Article 17 doesn’t specify precisely which health professionals exempted but it refers to “any”. Also, “medical procedure” is a broad expression and could include the prescribing of any drug, including lethal ones like the abortion pill.
It is good that it does not limit conscientious objection to doctors, or nurses, but to anyone who might be potentially involved. Medicine, nursing and pharmacy are interdependent in health care, and conscience protection should be extended to as many classes of professionals as possible, including students.
However, there are at least two highly problematic elements in this piece of legislation. Firstly, conscientious objectors are obliged to refer to other doctors, when they don’t want to perform abortions. This is a case of indirect participation in abortion that many would find not acceptable. Secondly, the right of conscientious objection is given only to individuals, and there is no way an institution can opt out, including pro-life hospitals, Catholic or otherwise.

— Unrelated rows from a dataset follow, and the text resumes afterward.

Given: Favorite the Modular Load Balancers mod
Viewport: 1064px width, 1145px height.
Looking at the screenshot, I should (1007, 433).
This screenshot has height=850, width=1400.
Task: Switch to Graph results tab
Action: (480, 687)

In the unfortunate event that the referendum to repeal the 8th amendment passes, the State should assure that the accommodation of access to abortion does not adversely affect those who don’t want to be directly or indirectly involved. Obliging doctors, or any other professional, to provide information of where the service is performed or, even worse, to make arrangements for a transfer of care, means forcing them into an indirect participation to the procedure. (Should a doctor who will not give a person a lethal injection be forced to refer to a doctor who will, if assisted suicide is ever introduced?)
To those who claim that accommodating health care professionals’ conscience-based refusals should not prevent a patient from receiving the procedure they have requested I answer that it is the State, rather than the conscientious objector, that should be responsible for assuring that this happens.
No matter what happens to the 8th amendment, doctors and other medical professionals must be allowed to practice only medicine that truly heals and which does not result in the death of one patient, in this case the unborn child.